Genomics and World Health

The most up-to-date WHO publication on the subject, the report attempts to help WHO Member States to ensure that genome technology is used to reduce rather than exacerbate global inequalities in health status.

Ghana: Government Plans to Manufacture HIV/AIDS Medicine

Ghana hopes to begin manufacturing generic versions of HIV/AIDS drugs soon, the Accra radio JOY FM reported Minister of Health Richard Anane as saying. Two local pharmaceutical companies have been short-listed but the government plans to contract only one.

Glaxo Offers AIDS Drugs to More Countries

GlaxoSmithKline Plc (GSK.L) said on Monday it was extending its offer of cheap AIDS drugs to a total of 63 countries, following pressure from activists and charity groups. The medicines will be offered at the cost of production to governments, aid agencies and churches in all Least Developed Countries (LDCs) and any country in sub-Saharan Africa.

Glaxo Will Further Cut Prices of AIDS Drugs to Poor Nations

GlaxoSmithKline, the world's largest maker of AIDS drugs, has announced that it is further cutting the prices of these drugs by as much as half in poor countries. The price of Combivir, the company's popular AIDS therapy that combines two drugs in a single pill, has been cut to 90 cents a day, from $1.70, a reduction of 47 percent, the company said. With the reduction, the medicine is available at a price roughly equivalent to some generic versions of AIDS drugs, it said. The price of Combivir in the United States is about $18 a day.

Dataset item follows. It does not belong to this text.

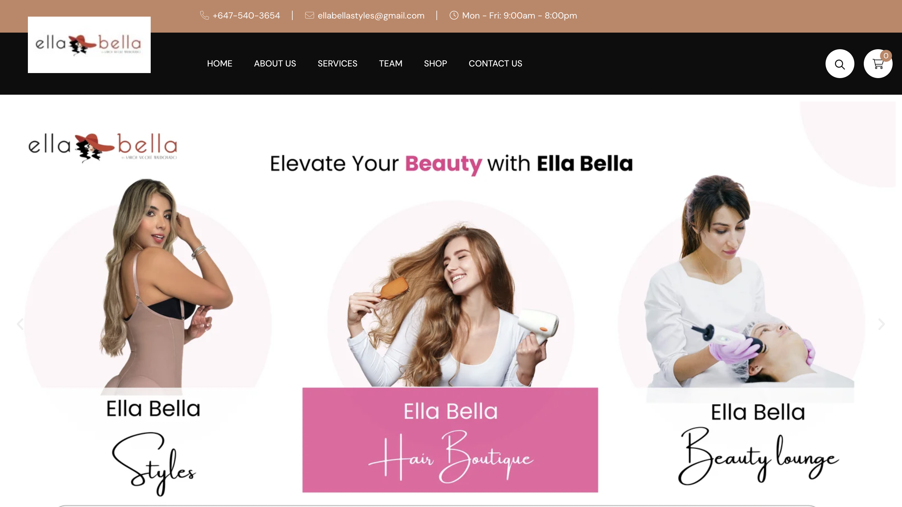Click the clock hours icon
The height and width of the screenshot is (507, 902).
[454, 15]
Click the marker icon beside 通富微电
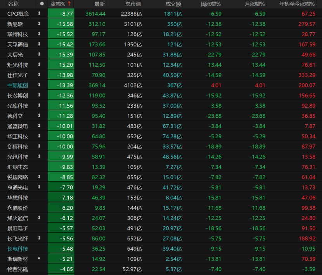Viewport: 322px width, 275px height. pos(39,125)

Glimmers of hope on the Ebola front
Fleck F: Bull World Health Organ;92:704–705, 2014

Daniel Bausch - interviewed in this paper- has been assisting with patient care during the current Ebola virus disease outbreak in western Africa and – as part of a WHO-led international collaboration – is exploring the possible use of experimental therapies and vaccines. He explains in this paper why this outbreak is different. He notes that the outbreak response had outstripped the available resources. Although personnel were deployed he says "we are all late and it has gotten out of control. It’s too simplistic to lay the blame on one group. There has been a lot of finger pointing at WHO, no one is immune to criticism, but WHO has suffered a loss of personnel and resources. So it’s not only about what we should have done at any particular time, but the whole foundation for an international public health response that has been eroded by the global economic downturn". He further observes that the scale and public profile of this outbreak means that potential vaccines and therapies that were stalled are now being pushed through clinical trials. He argues that if vaccines and drugs are provided in the not too distant future, the problem will change and people will start knocking on the door demanding prevention and treatment, so this is a public health strategy as well, but stemming the outbreak will still depend primarily on the classic strategy of case identification, with isolation and treatment, and contact tracing.

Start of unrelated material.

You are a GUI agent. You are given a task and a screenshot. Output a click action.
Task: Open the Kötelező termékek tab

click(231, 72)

Global action on social determinants of health
Marmot M: Bulletin of the World Health Organisation 89(10): 702, October 2011

In the three years since ‘Closing the Gap in a Generation: Health Equity Through Action on the Social Determinants of Health’ was published by the World Health Organisation (WHO), the global financial crisis has deepened and the steps put in place to deal with the crisis have had worse impacts on the poor and relatively disadvantaged, while bad governance nationally and globally persists, and measures to mitigate climate change have served to increase health inequity. Despite the dissenters who claim that social determinants are not the concern of WHO, specialists across WHO used evidence-based research to show that action on social determinants of health was fundamental to disease control programmes. The author of this article suggests that the global community can still make great progress towards closing the health gap by improving the social determinants of health and by ensuring equity for every child from the start, as well as ensuring healthier environments, fair employment and decent work, social protection across the life course and universal health care. But to make progress, the global community must also deal with inequity in power, money and resources – the social injustice that is killing on a grand scale.